Good Nutrition for Kids

Good Nutrition for kids is paramount!

In this series of blog posts, Diana Varughese explores good nutrition for children and how you can help your child make healthy food choices for life.

First up, Nutrition for kids: What types of food should our kids be consuming? What should we limit?

Good nutrition and an active, healthy lifestyle ensures that children grow and develop in a healthy way. Proper nutrition provides the essential minerals and vitamins that children need to function and thrive.  Nutritional needs vary throughout life and are greatly influenced by the child’s stage of growth.

Based on the latest guidelines for Americans, a balanced diet should include:

Proteins Seafood, lean meat, poultry, eggs, unsalted seeds or nuts Your body uses proteins to build new muscles, skin and blood.  Proteins help maintain bones and body organs.  In addition to vitamins, proteins contain iron, which is an essential component in healthy red blood cells.
Fruits & Vegetables Fresh, dried, frozen fruits, 100% juice without added sugars, fresh, dried, frozen, canned vegetables, low in sodium, dark greens, beans and peas Fruits and vegetables help boost a child’s immune system. They contain high fiber that help the digestive system function properly. They are rich in a variety of vitamins and minerals, especially vitamin C and folic acid. These foods help control blood cholesterol and encourage feeling healthy and energized.
= = = = =
In the part of the nutrition text that opens with the words "In this series" and closes with "stage of growth.", swap "children" for "youngsters" at every occurrence, and write out the resulting passage.

## Source material
= = = = =
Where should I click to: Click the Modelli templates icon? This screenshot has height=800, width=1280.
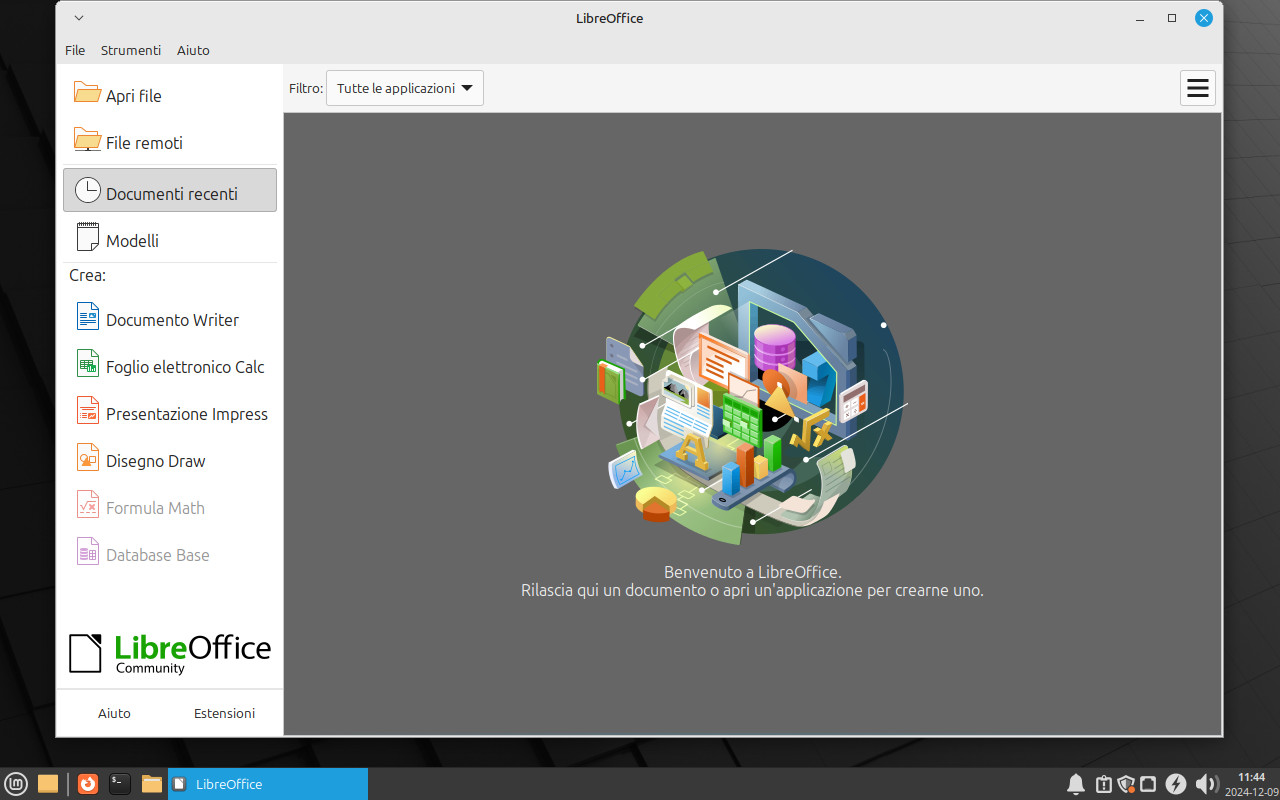point(88,238)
= = = = =
## Reply
In this series of blog posts, Diana Varughese explores good nutrition for youngsters and how you can help your child make healthy food choices for life.

First up, Nutrition for kids: What types of food should our kids be consuming? What should we limit?

Good nutrition and an active, healthy lifestyle ensures that youngsters grow and develop in a healthy way. Proper nutrition provides the essential minerals and vitamins that youngsters need to function and thrive.  Nutritional needs vary throughout life and are greatly influenced by the child’s stage of growth.